When he started talking again, Pilar was once more astonished; she had never heard this tone before: her father’s voice was always loud and imperious, Ronquilho’s boastful and shrill, while the monks spoke unctuously and full of devotion as if they were talking missals. But she suddenly realized that the stranger was delirious and had mistaken her for someone else who resembled her but had different eyes, obviously Portuguese. She now tried to calm him, but since she spoke Macao dialect, he had difficulty in understanding her. Still, he eventually allowed her to take him to the room he was occupying. She called the nurse, who knew of a remedy against fever.
The next morning he seemed calmer and Pilar went to see him again. When she opened the door, she had the momentary feeling that she was returning to her own room, from which she had fled. She was about to close the door again, but it was too late: he made straight for her, went down on one knee and took her hand in gratitude. He asked her who she was and for want of a house and a sword put his life at her disposal. She asked him to make himself known first. He did not give his name, but told her that he was a Portuguese nobleman who had fallen out of favour.
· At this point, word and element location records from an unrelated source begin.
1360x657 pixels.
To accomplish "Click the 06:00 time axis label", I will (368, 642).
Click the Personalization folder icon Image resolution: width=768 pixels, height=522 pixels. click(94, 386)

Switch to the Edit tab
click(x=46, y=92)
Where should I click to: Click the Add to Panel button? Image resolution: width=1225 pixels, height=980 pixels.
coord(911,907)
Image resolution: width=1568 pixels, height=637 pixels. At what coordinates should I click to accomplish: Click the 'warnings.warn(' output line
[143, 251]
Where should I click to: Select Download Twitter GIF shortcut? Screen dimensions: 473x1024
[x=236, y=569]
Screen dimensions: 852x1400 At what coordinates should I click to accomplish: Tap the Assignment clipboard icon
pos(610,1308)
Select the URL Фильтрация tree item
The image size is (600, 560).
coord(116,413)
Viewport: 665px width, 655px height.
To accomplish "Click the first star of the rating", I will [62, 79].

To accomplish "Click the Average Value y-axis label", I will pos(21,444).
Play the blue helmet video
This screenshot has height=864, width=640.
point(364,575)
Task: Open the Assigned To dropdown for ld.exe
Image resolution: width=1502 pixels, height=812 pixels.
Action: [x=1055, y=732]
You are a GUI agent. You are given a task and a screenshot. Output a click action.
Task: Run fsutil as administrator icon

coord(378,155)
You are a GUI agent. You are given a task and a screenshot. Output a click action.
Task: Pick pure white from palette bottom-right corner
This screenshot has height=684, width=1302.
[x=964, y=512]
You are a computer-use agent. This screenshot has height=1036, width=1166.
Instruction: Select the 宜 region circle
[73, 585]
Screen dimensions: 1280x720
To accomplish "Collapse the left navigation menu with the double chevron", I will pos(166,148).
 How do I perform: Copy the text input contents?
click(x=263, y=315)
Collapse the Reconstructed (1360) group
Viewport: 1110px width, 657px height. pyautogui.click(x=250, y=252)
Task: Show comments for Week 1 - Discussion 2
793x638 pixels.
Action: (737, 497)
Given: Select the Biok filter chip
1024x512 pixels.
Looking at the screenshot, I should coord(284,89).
“You’re a strange kind of knight to say such things about her face to a woman whom you have known for less than a day: that it would be as beautiful as that of a former lover, if only the position of the eyes were different. I don’t know what you’ve been through in Portugal; perhaps your mind is confused. Anyway, I’ll tell you who I am: Dona Pilar, the daughter of the Procurador of Macao. Because Portuguese women do not venture so far from the fatherland, my father chose his bride from a Chinese family. That is why I have my mother’s eyes. She is dead, and my father wants to force me to marry a man I hate; I have no protectors but the Dominicans and they themselves are open to persecution. So I fled here, in the hope that no one will look for me in this place. The nurse and I take turns watching for an attack. We are tired; you can help us. I think you are also afraid of danger from across the water; keep your eyes open and don’t think of mine. I’m only here to escape from a man and I don’t want anyone else. Don’t keep comparing me with your former sweetheart or with a phantom. Keep watch at night and stay in your room during the day, and then you can stay.”